One of the gems of the night, the Jewel Box Cluster (NGC 4755) appears to dangle from the eastern arm of the Southern Cross like a pearl earring. Early explorers first saw it as a 4th-magnitude star, leading Johann Bayer to label it in his 1603 Uranometria catalog as Kappa (κ) Crucis. Its identity remained singular until Abbé Nicolas Louis de Lacaille used a ½-inch telescope to resolve it into half a dozen stars during his 1751–1753 exploration of the southern skies from the Cape of Good Hope. Its “Jewel Box” moniker derives from a description by John Herschel who called it a “casket of variously coloured precious stones.”
Today all one needs is a binoculars or a small telescope to see the cluster’s sapphire and ruby gems set against the black marble of dust in the Coalsack Nebula (see #89). This intervening dust makes the cluster’s distance difficult to determine, while a mysterious mix of youthful blue stars and aged red supergiants makes its evolutionary age uncertain.

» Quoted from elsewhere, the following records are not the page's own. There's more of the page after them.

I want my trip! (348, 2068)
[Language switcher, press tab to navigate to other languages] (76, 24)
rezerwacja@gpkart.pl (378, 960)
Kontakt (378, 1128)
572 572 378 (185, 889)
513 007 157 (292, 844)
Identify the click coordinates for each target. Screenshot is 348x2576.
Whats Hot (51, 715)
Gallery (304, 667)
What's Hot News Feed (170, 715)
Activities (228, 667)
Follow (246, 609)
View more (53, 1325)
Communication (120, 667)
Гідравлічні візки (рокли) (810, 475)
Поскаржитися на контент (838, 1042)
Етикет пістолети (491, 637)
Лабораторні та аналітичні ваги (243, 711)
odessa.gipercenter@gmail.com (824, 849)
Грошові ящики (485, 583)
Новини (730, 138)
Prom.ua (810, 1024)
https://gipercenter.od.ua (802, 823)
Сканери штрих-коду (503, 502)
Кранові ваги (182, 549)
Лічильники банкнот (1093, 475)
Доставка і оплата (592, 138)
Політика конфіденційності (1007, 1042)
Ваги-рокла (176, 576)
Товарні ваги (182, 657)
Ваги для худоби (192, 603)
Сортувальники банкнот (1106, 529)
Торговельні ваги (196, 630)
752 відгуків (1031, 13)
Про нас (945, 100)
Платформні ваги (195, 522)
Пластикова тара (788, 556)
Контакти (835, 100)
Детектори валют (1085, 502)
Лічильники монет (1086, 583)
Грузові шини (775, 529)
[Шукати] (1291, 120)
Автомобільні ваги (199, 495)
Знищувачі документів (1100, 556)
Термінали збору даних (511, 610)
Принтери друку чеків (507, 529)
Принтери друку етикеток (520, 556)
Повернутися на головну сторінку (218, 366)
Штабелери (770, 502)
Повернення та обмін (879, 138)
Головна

Conservative estimates, however, place the cluster some 6,400 light-years distant, with an age somewhere between 7 million and 16 million years.
Most backyard telescopes will reveal only a fraction of its 100-plus brightest members, which are crammed into an area only 10′ across. Through a telescope, the cluster appears to have two groups: one bright, one faint. Is the Jewel Box a melding of two star clusters or a visual line-of-sight oddity?